[Opening Given records section]

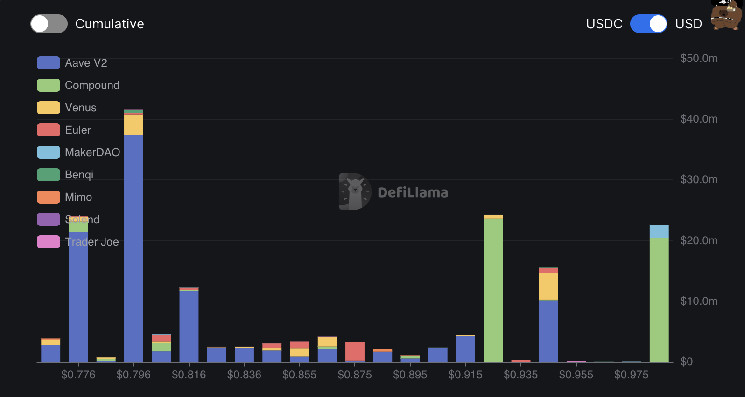Hide Euler series via its legend swatch

click(x=48, y=130)
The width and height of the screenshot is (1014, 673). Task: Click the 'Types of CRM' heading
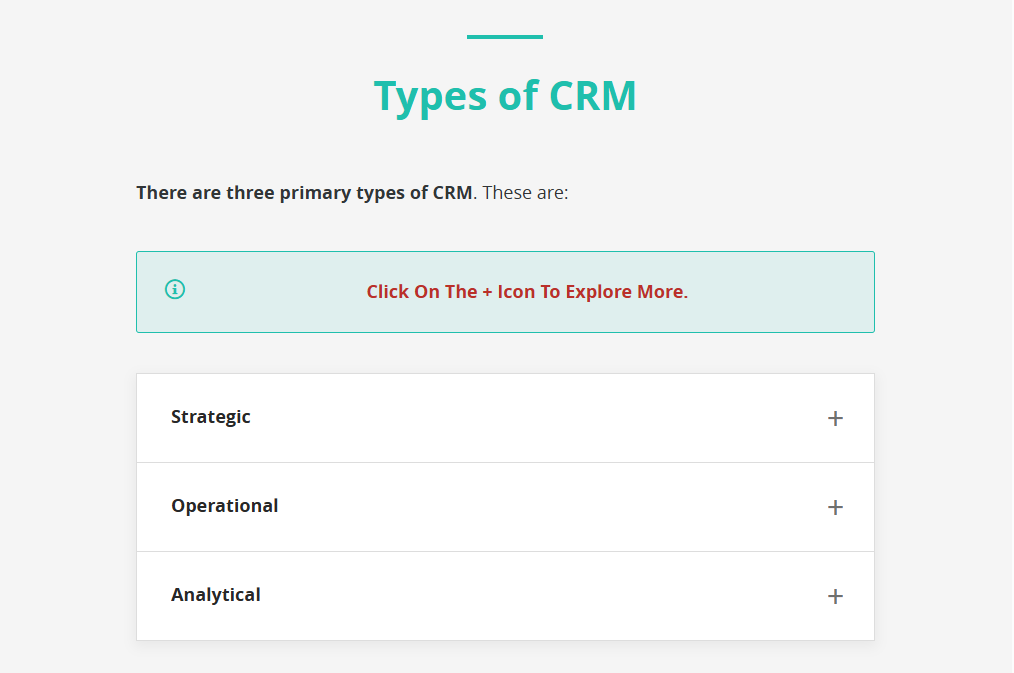click(x=505, y=96)
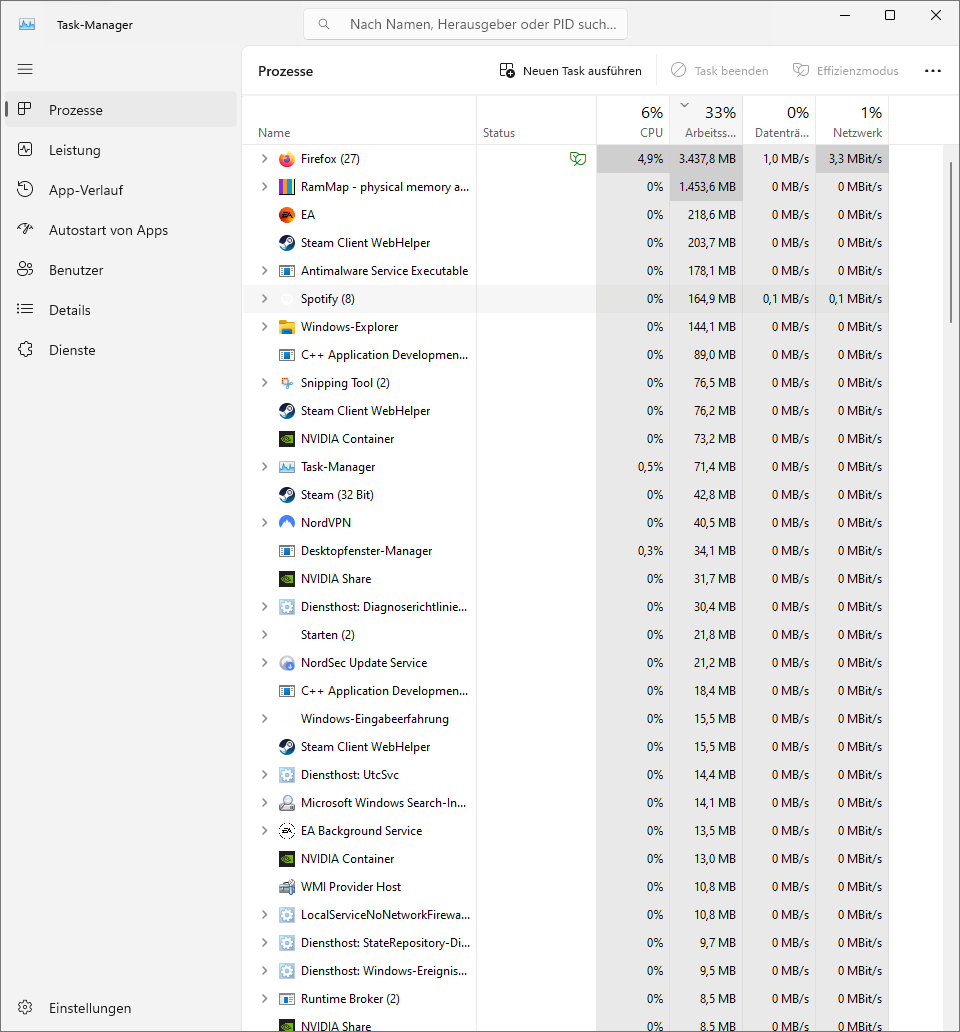Click the hamburger navigation menu icon
This screenshot has height=1032, width=960.
coord(25,69)
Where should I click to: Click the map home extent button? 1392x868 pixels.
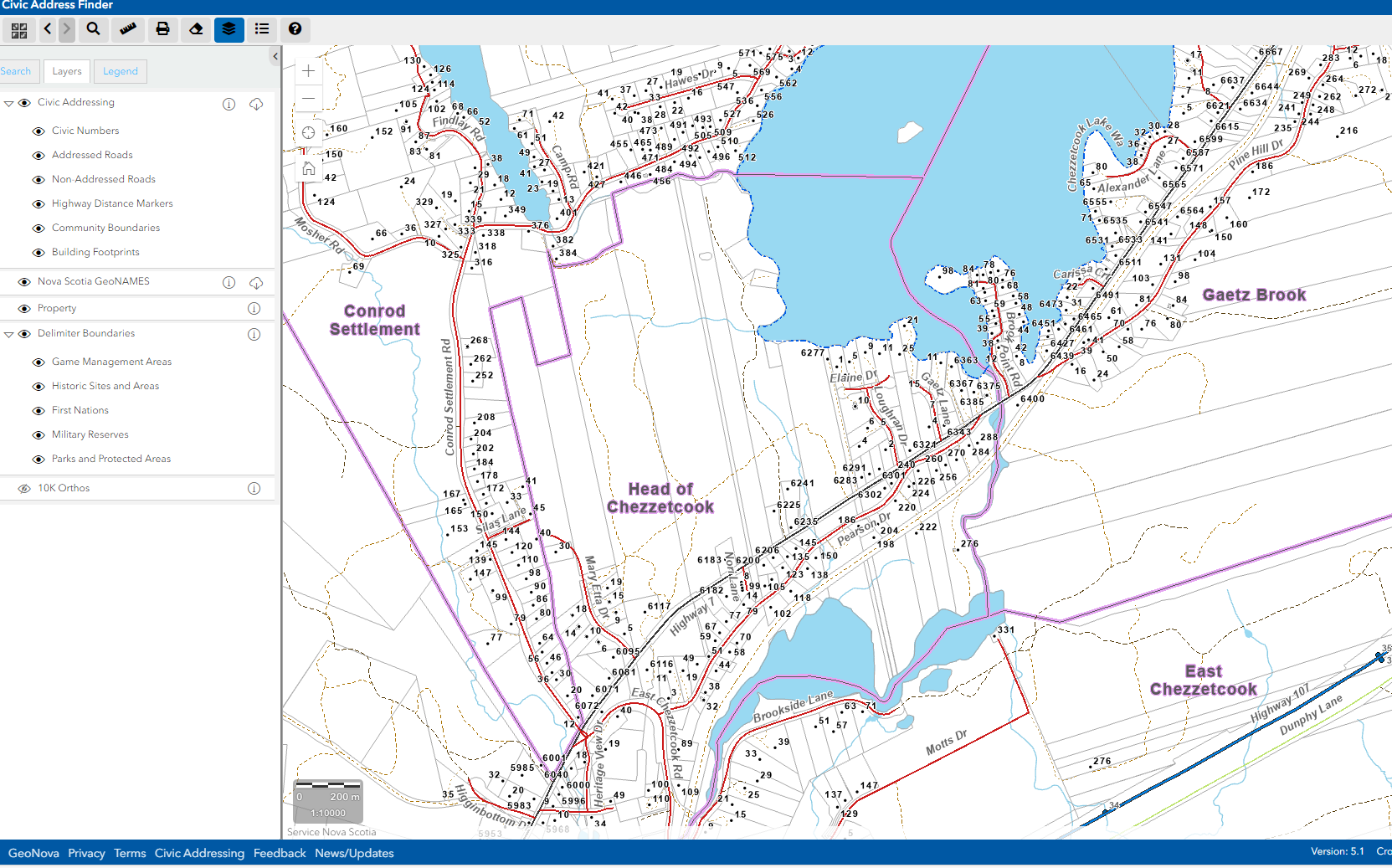308,169
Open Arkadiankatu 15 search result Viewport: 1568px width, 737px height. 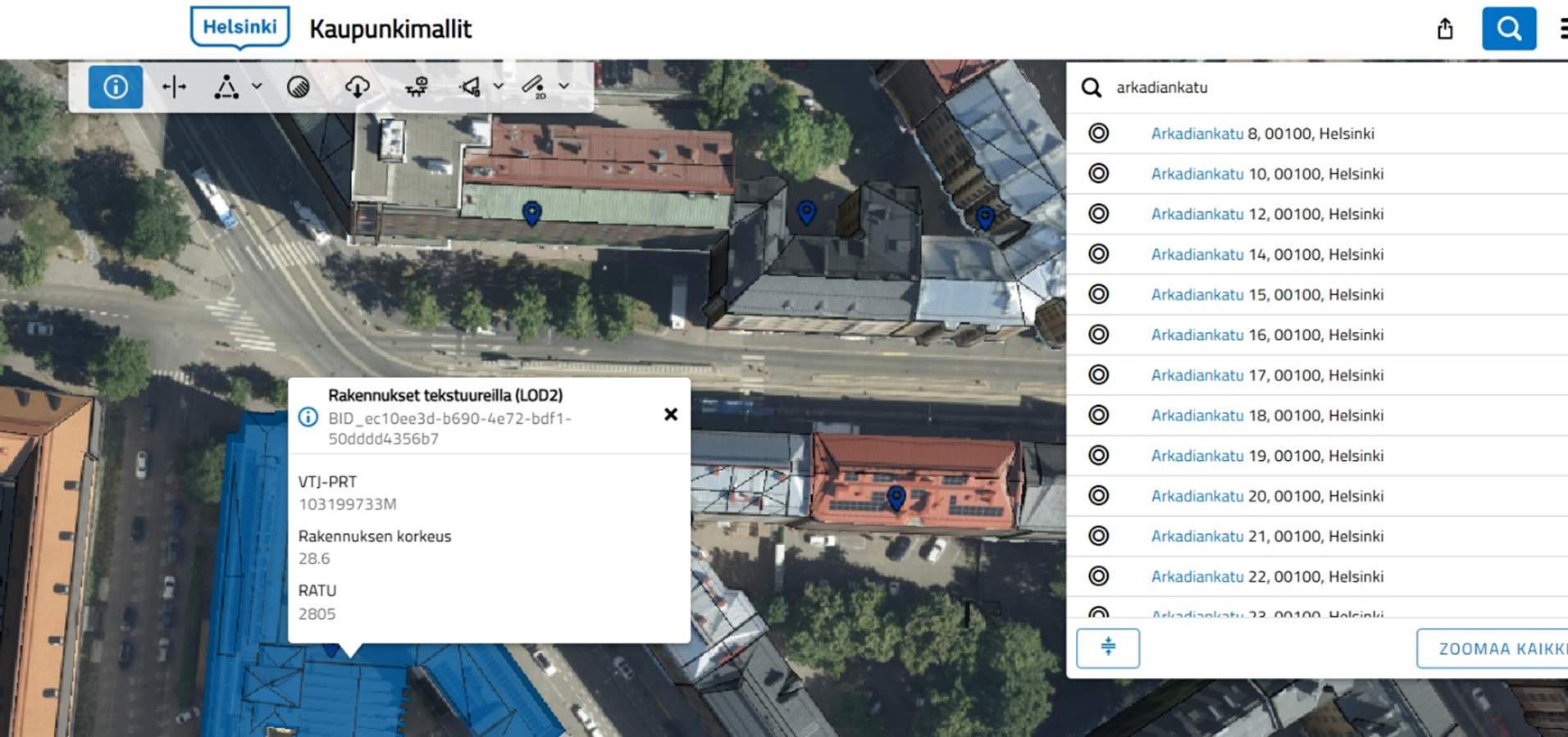pyautogui.click(x=1266, y=294)
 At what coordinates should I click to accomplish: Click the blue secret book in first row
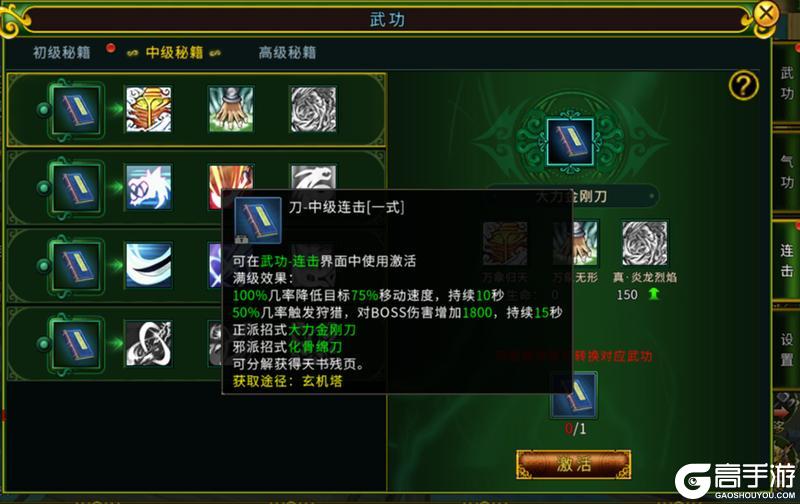click(77, 109)
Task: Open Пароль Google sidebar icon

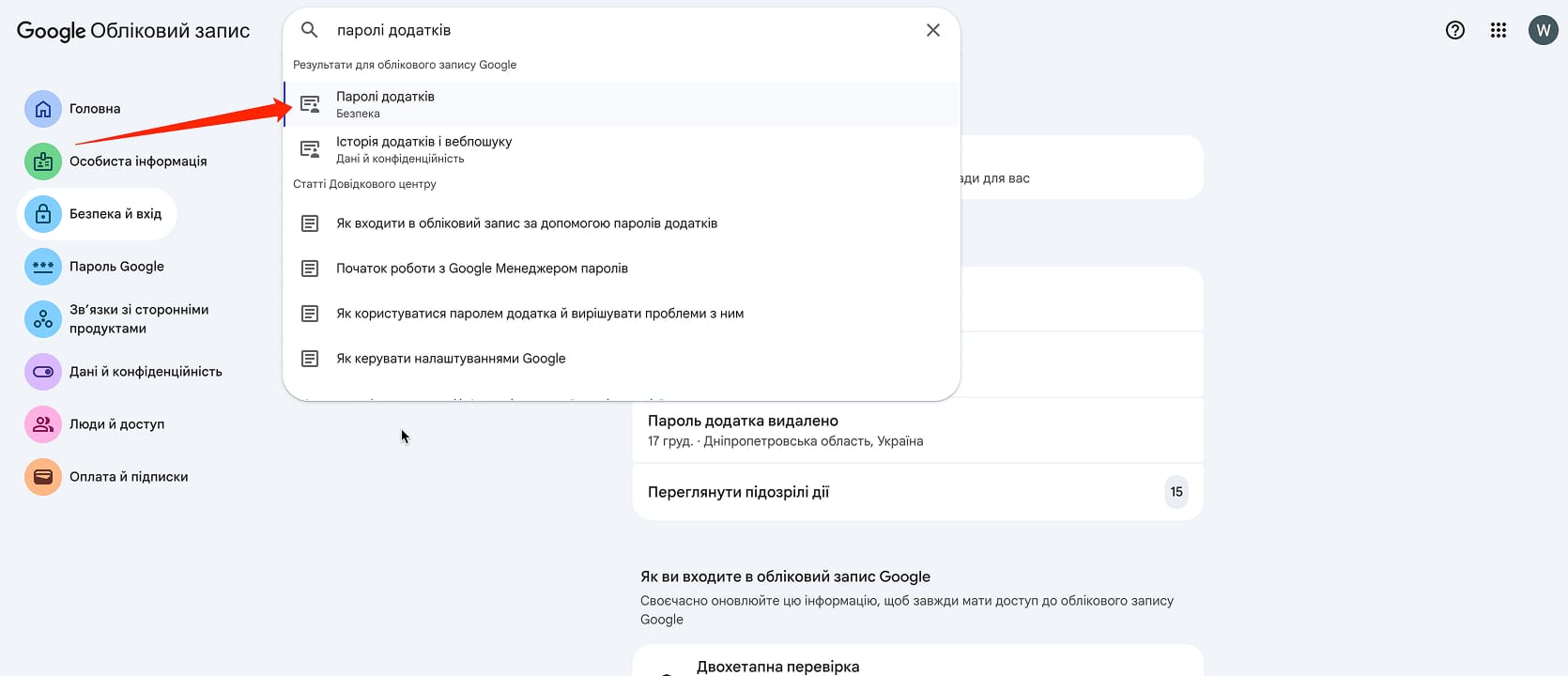Action: coord(43,267)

[Closing Given records section]

Produce an exact copy of the lines from the line containing "At what coordinates" through the last line of the records, with no pictures and no other text.

* **Response to the task**
 At what coordinates should I click to accomplish: Click the blue secret book in first row
click(77, 109)
Task: Open Пароль Google sidebar icon

Action: coord(43,267)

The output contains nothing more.